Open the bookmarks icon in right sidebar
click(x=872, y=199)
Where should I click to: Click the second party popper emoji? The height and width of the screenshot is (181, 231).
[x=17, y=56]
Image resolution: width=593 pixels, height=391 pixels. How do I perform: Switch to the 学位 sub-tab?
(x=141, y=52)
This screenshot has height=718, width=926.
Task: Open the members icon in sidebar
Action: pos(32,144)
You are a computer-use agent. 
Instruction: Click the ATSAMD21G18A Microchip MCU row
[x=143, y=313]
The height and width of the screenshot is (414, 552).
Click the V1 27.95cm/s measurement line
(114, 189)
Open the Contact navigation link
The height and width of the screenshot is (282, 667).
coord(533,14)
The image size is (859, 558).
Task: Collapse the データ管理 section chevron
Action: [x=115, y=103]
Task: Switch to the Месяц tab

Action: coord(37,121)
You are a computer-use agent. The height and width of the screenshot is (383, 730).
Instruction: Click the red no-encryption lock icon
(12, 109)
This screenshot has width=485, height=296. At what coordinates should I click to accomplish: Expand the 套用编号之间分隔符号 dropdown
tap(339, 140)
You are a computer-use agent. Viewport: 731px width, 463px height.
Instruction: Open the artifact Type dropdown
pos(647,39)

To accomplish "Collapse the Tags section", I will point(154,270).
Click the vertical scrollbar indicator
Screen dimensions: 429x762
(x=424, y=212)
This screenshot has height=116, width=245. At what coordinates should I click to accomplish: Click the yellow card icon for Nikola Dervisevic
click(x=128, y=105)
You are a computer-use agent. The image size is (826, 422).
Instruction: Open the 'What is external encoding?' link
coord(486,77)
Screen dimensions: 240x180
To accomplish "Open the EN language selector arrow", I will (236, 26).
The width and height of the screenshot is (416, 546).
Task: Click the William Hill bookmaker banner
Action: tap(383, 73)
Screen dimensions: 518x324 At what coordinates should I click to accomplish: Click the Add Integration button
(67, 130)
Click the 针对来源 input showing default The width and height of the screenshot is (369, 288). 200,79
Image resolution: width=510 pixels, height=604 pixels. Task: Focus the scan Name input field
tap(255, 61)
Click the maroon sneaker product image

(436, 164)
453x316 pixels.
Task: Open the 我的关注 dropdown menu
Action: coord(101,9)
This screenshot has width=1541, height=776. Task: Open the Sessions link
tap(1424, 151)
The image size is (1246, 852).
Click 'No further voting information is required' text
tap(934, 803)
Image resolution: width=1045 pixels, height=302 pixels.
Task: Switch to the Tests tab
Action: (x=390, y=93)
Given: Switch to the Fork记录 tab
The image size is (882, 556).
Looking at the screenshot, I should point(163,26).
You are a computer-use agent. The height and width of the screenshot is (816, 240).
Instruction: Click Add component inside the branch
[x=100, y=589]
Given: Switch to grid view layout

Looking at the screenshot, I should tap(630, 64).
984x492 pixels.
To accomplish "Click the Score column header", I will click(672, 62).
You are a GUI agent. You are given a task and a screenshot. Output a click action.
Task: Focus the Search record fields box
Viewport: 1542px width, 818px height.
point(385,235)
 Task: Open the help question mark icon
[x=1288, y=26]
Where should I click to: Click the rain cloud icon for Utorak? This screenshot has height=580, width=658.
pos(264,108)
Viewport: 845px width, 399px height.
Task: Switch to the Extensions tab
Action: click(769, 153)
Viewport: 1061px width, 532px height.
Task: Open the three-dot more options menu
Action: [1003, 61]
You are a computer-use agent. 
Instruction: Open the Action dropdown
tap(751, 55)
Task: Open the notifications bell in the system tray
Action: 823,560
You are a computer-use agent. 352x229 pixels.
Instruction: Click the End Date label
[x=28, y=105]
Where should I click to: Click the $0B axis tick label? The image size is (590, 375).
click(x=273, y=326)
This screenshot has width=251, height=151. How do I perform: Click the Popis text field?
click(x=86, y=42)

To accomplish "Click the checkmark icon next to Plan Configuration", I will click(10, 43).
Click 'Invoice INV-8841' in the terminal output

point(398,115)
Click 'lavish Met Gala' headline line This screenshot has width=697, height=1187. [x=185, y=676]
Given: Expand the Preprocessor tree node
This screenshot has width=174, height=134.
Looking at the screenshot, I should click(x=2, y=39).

### WORK TASK
Your task is to retype the data exactly, with no line missing.

### RESULT FOR THIS TASK
Open the bookmarks icon in right sidebar
click(x=872, y=199)
Where should I click to: Click the second party popper emoji? The height and width of the screenshot is (181, 231).
[x=17, y=56]
Image resolution: width=593 pixels, height=391 pixels. How do I perform: Switch to the 学位 sub-tab?
(x=141, y=52)
This screenshot has height=718, width=926.
Task: Open the members icon in sidebar
Action: pos(32,144)
You are a computer-use agent. 
Instruction: Click the ATSAMD21G18A Microchip MCU row
[x=143, y=313]
The height and width of the screenshot is (414, 552).
Click the V1 27.95cm/s measurement line
(114, 189)
Open the Contact navigation link
The height and width of the screenshot is (282, 667).
coord(533,14)
The image size is (859, 558).
Task: Collapse the データ管理 section chevron
Action: [x=115, y=103]
Task: Switch to the Месяц tab

Action: coord(37,121)
You are a computer-use agent. The height and width of the screenshot is (383, 730).
Instruction: Click the red no-encryption lock icon
(12, 109)
This screenshot has width=485, height=296. At what coordinates should I click to accomplish: Expand the 套用编号之间分隔符号 dropdown
tap(339, 140)
You are a computer-use agent. Viewport: 731px width, 463px height.
Instruction: Open the artifact Type dropdown
pos(647,39)

To accomplish "Collapse the Tags section", I will point(154,270).
Click the vertical scrollbar indicator
Screen dimensions: 429x762
(x=424, y=212)
This screenshot has height=116, width=245. At what coordinates should I click to accomplish: Click the yellow card icon for Nikola Dervisevic
click(x=128, y=105)
You are a computer-use agent. The image size is (826, 422).
Instruction: Open the 'What is external encoding?' link
coord(486,77)
Screen dimensions: 240x180
To accomplish "Open the EN language selector arrow", I will (236, 26).
The width and height of the screenshot is (416, 546).
Task: Click the William Hill bookmaker banner
Action: tap(383, 73)
Screen dimensions: 518x324 At what coordinates should I click to accomplish: Click the Add Integration button
(67, 130)
Click the 针对来源 input showing default The width and height of the screenshot is (369, 288). 200,79
Image resolution: width=510 pixels, height=604 pixels. Task: Focus the scan Name input field
tap(255, 61)
Click the maroon sneaker product image

(436, 164)
453x316 pixels.
Task: Open the 我的关注 dropdown menu
Action: coord(101,9)
This screenshot has width=1541, height=776. Task: Open the Sessions link
tap(1424, 151)
The image size is (1246, 852).
Click 'No further voting information is required' text
tap(934, 803)
Image resolution: width=1045 pixels, height=302 pixels.
Task: Switch to the Tests tab
Action: (x=390, y=93)
Given: Switch to the Fork记录 tab
The image size is (882, 556).
Looking at the screenshot, I should point(163,26).
You are a computer-use agent. The height and width of the screenshot is (816, 240).
Instruction: Click Add component inside the branch
[x=100, y=589]
Given: Switch to grid view layout

Looking at the screenshot, I should tap(630, 64).
984x492 pixels.
To accomplish "Click the Score column header", I will click(672, 62).
You are a GUI agent. You are given a task and a screenshot. Output a click action.
Task: Focus the Search record fields box
Viewport: 1542px width, 818px height.
point(385,235)
 Task: Open the help question mark icon
[x=1288, y=26]
Where should I click to: Click the rain cloud icon for Utorak? This screenshot has height=580, width=658.
pos(264,108)
Viewport: 845px width, 399px height.
Task: Switch to the Extensions tab
Action: click(769, 153)
Viewport: 1061px width, 532px height.
Task: Open the three-dot more options menu
Action: [1003, 61]
You are a computer-use agent. 
Instruction: Open the Action dropdown
tap(751, 55)
Task: Open the notifications bell in the system tray
Action: 823,560
You are a computer-use agent. 352x229 pixels.
Instruction: Click the End Date label
[x=28, y=105]
Where should I click to: Click the $0B axis tick label? The image size is (590, 375).
click(x=273, y=326)
This screenshot has width=251, height=151. How do I perform: Click the Popis text field?
click(x=86, y=42)

To accomplish "Click the checkmark icon next to Plan Configuration", I will click(10, 43).
Click 'Invoice INV-8841' in the terminal output

point(398,115)
Click 'lavish Met Gala' headline line This screenshot has width=697, height=1187. [x=185, y=676]
Given: Expand the Preprocessor tree node
This screenshot has width=174, height=134.
Looking at the screenshot, I should click(x=2, y=39).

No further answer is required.